Разумеется, это превосходное и логичное место для встречи. Башня служила центром притяжения для курьеров-призраков и эктопочты – огромный инструмент, настроенный на эфирные сигналы, связывающие мир живых с миром мертвых, и для обитателей Страны вечного лета встреча здесь – все равно что свидание в людном месте. Блум осторожен.
Внизу текла угольно-черная Темза, рассекая Лондон на две лобные доли, сотканные из городских огней, людей и электричества. Рэйчел тут же почувствовала головокружение и схватилась за перила, стараясь другой рукой удержать зонтик.
И тут тренькнул эктофон. Она выпустила зонтик. Ветер подхватил его и унес, подняв и закрутив. Шляпка и лицо тут же намокли. Рэйчел повозилась с наушниками и диском настройки и наконец через шипение помех и дождя услышала голос Блума.

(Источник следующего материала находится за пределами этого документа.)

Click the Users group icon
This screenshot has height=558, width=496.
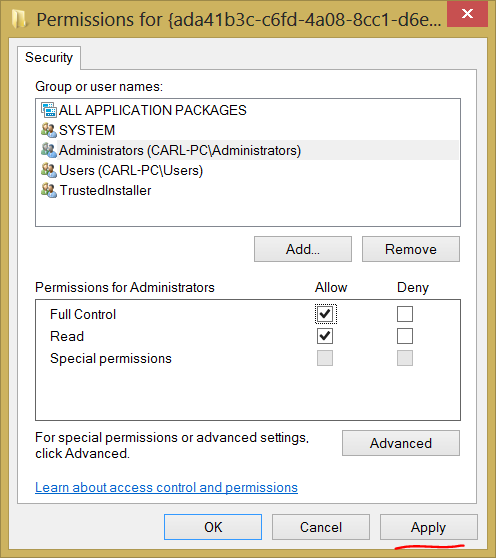49,170
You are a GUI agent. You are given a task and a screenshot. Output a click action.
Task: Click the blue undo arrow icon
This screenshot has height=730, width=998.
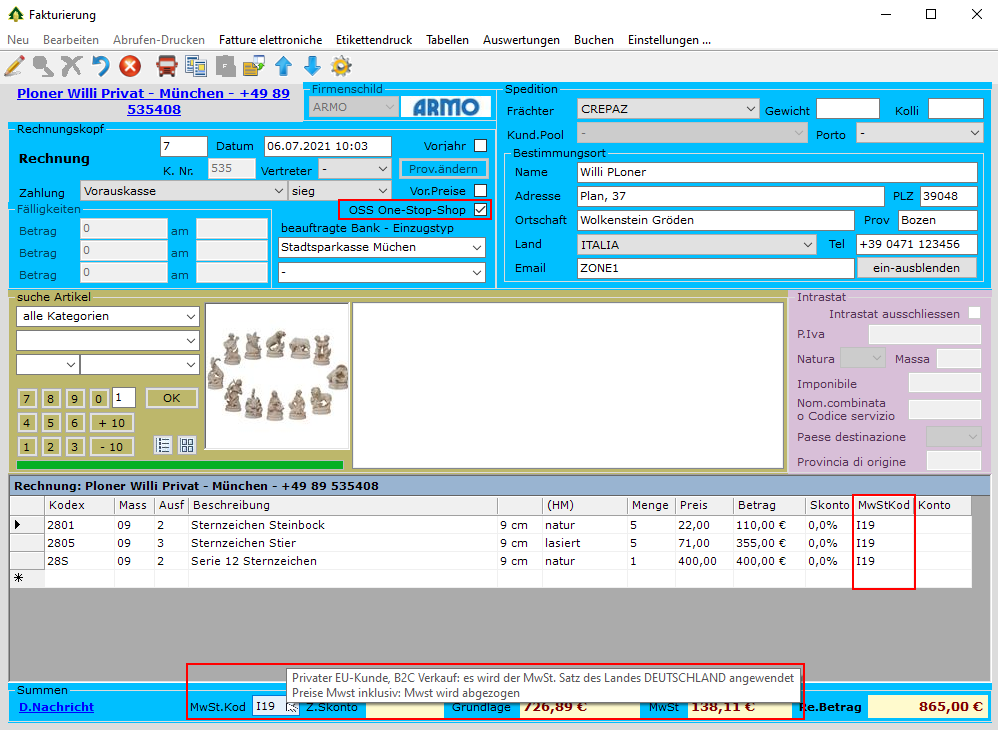tap(100, 66)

– Скажи, Рэйчел, что ты видишь?
Она сменила позу.
– Дождь. Лондон. И пропасть, которая позволит мне оказаться рядом с тобой, стоит только сделать шаг.

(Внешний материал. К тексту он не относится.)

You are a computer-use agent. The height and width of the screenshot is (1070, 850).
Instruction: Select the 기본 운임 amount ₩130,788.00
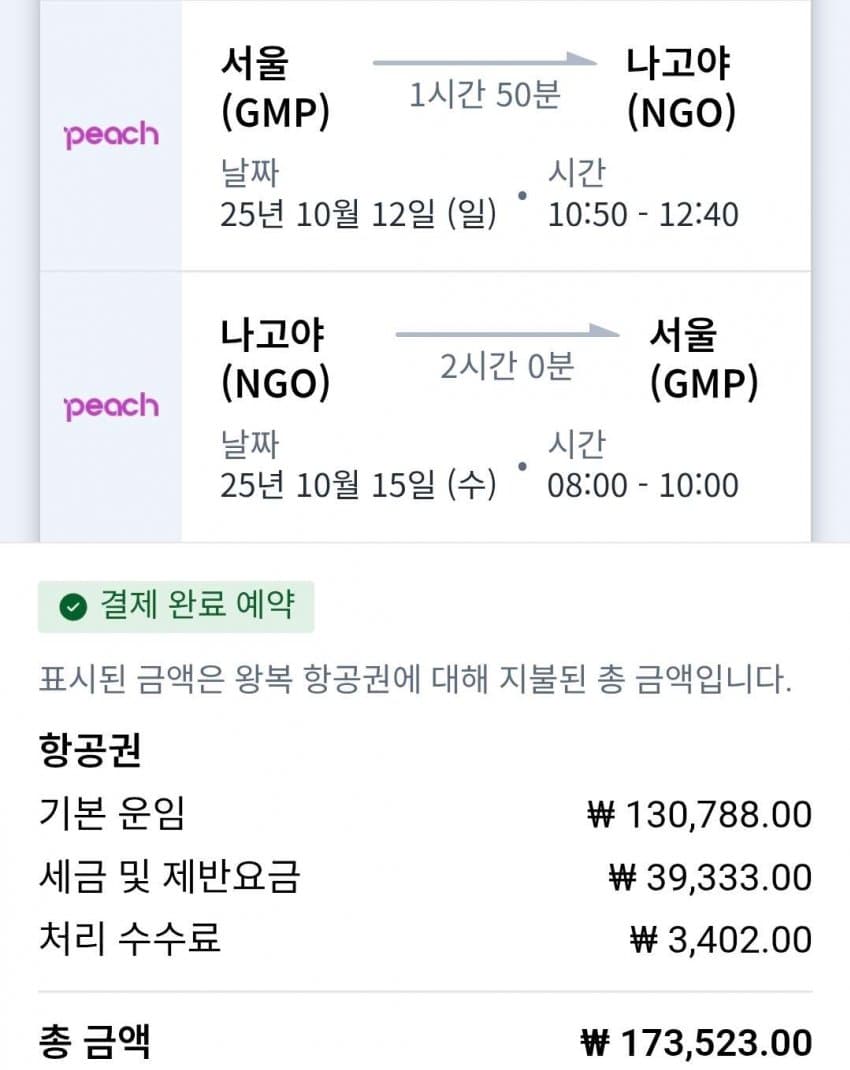pyautogui.click(x=699, y=815)
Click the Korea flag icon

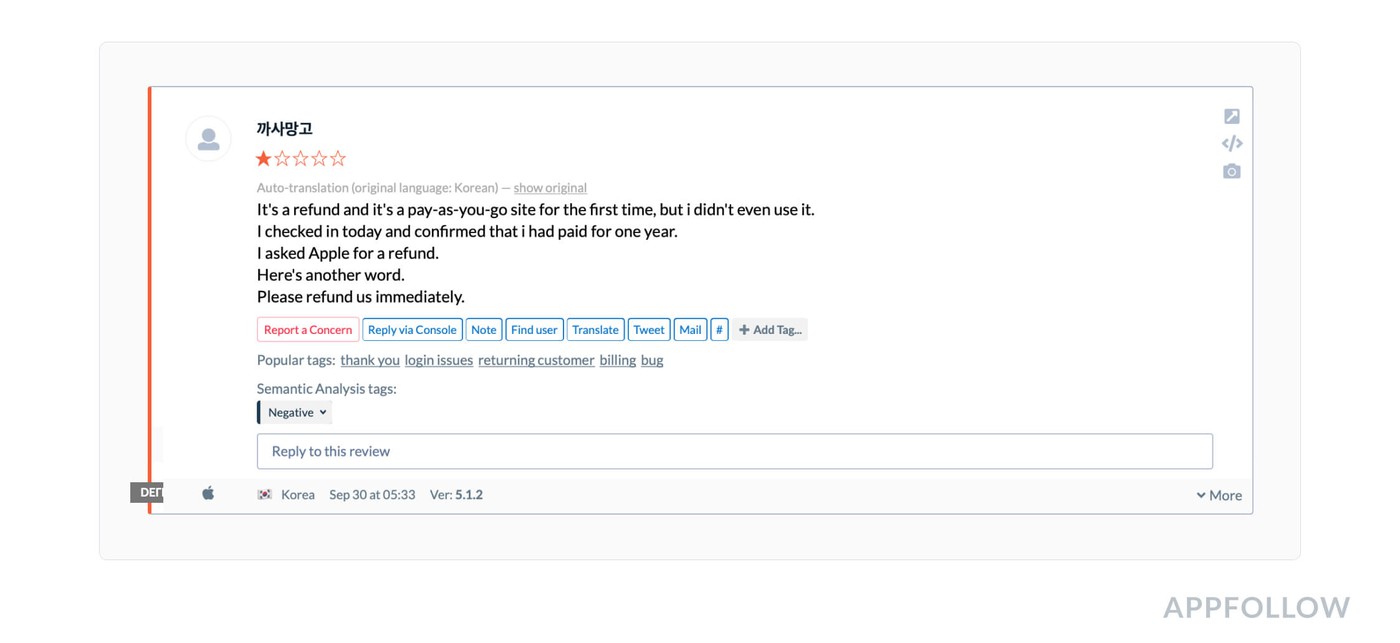pyautogui.click(x=265, y=494)
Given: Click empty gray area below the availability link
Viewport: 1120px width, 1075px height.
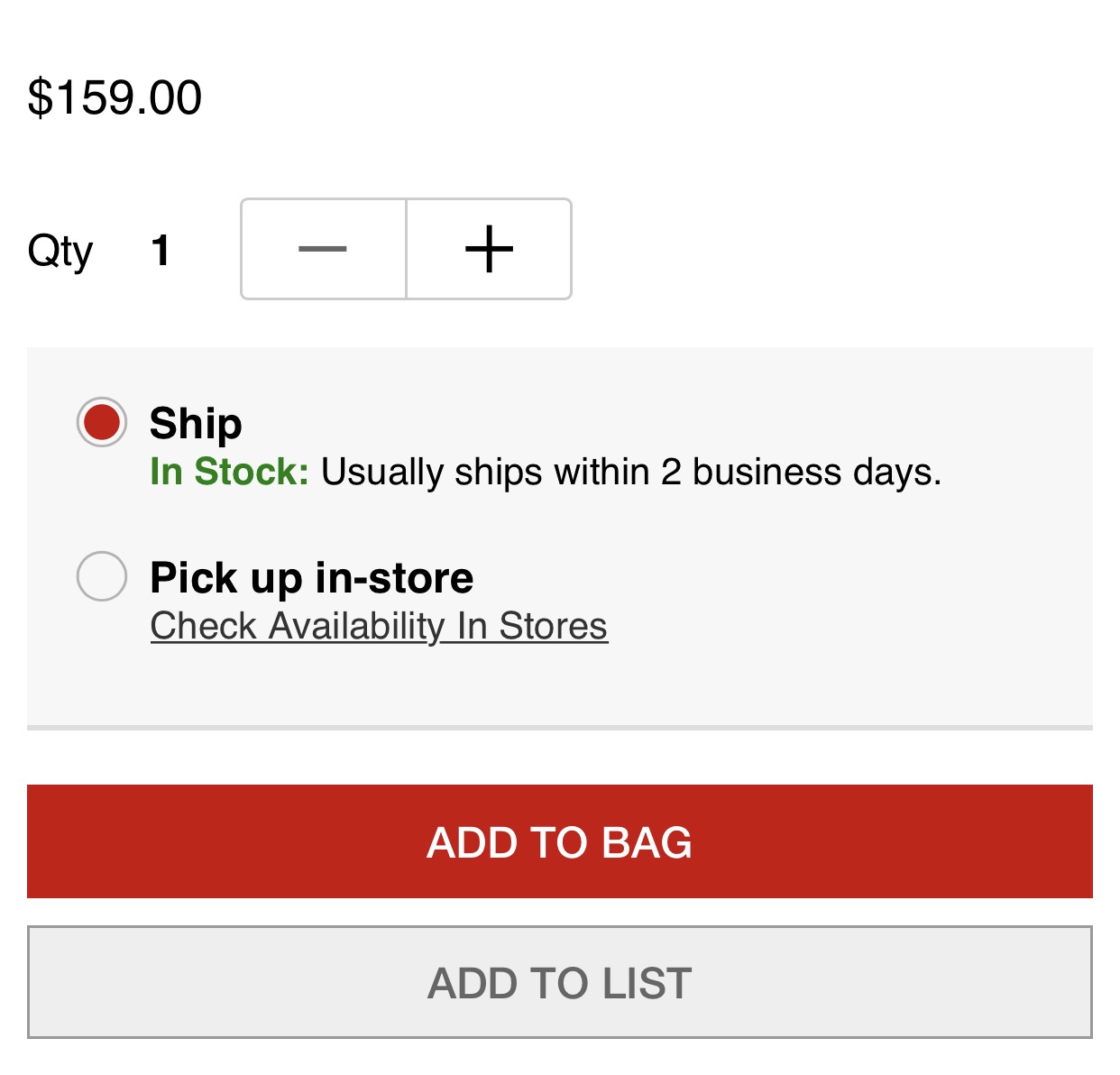Looking at the screenshot, I should 559,684.
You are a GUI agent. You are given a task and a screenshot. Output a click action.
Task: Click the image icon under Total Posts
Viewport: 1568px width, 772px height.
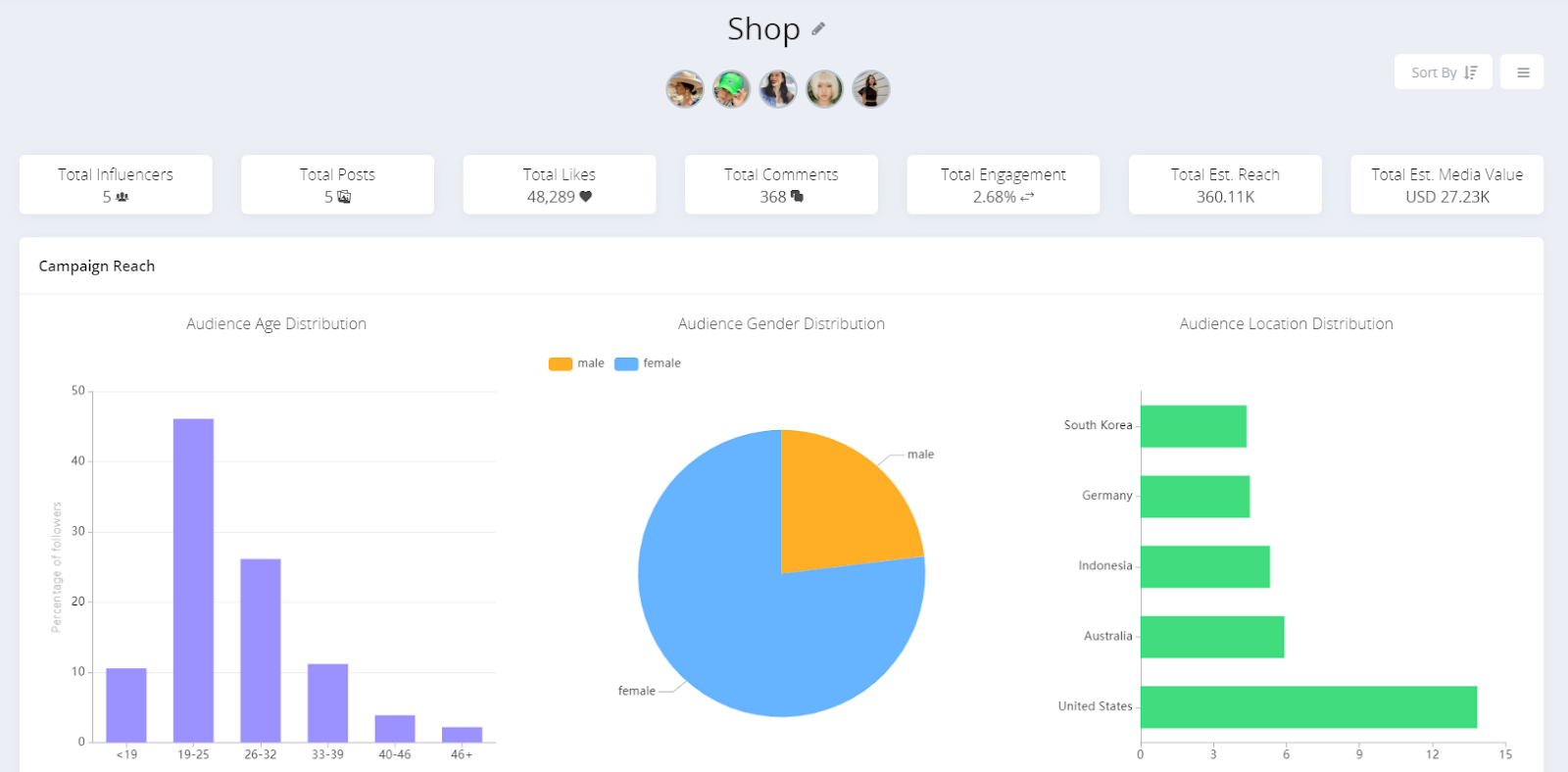[344, 197]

Блум засмеялся – тихо, как будто шепотом.
– Прошу прощения. Мне следовало узнать прогноз погоды. Вечно забываю.
– Я понимаю.
– Если хочешь, можем пойти в другое место.
Ветер слегка ослабел.
– Ничего, все нормально, – ответила Рэйчел. – Раз уж я сюда забралась, то могу и насладиться видом. А ты что видишь, Питер?
– Отсюда башня выглядит гигантским фейерверком, а мы в самом его центре. Очень шумно. Повсюду призраки, шныряют туда-сюда, носят письма и сообщения.
Где-то неподалеку в Стране вечного лета за ними наблюдает и Макс. Она постаралась избавиться от этой мысли, чтобы Блум ничего не заметил. Сейчас было довольно просто сосредоточиться на холоде, дискомфорте и виде внизу.
– И отсюда видно, как перемещаются души Лондона – словно импульсы по нервным волокнам. Город похож на одно огромное существо, живое и разумное.
– Смерть всех превращает в поэтов или только тебя?
– Прошу прощения, – засмеялся Блум. – Поэзия тебя не согреет, верно?
– Во всяком случае, не так. Скажи… чем я могу быть полезна Летнему управлению?
– Я бы предпочел обсудить, чем Летнее управление может быть полезным тебе. Ты сделала неплохую карьеру, Рэйчел. Картотека, Ирландский отдел, контрразведка. И даже замуж вышла за нашего. Конечно, такое часто случается, хотя обычно женятся на секретаршах. Без обид. Твой муж был офицером по связи с ВВС?
– Был. У него проблемы со здоровьем.
– Ясно. А я гадал, почему он не пришел на вечеринку. Жаль это слышать.
В его голосе звучало настоящее сочувствие. Мысль о том, что Блум видит ее личные темные глубины, разозлила Рэйчел. Вот и хорошо. Она подхватила это чувство и выдала его в голосе, в точности как тренировалась с Максом.
– Мы вроде бы встретились не для того, чтобы обсуждать моего мужа.
– Конечно. Просто я в курсе, как обстоят дела с твоей пенсией и Билетом.
Рэйчел промолчала. Дождь почти прекратился. И даже приятно было ощущать на лице морось.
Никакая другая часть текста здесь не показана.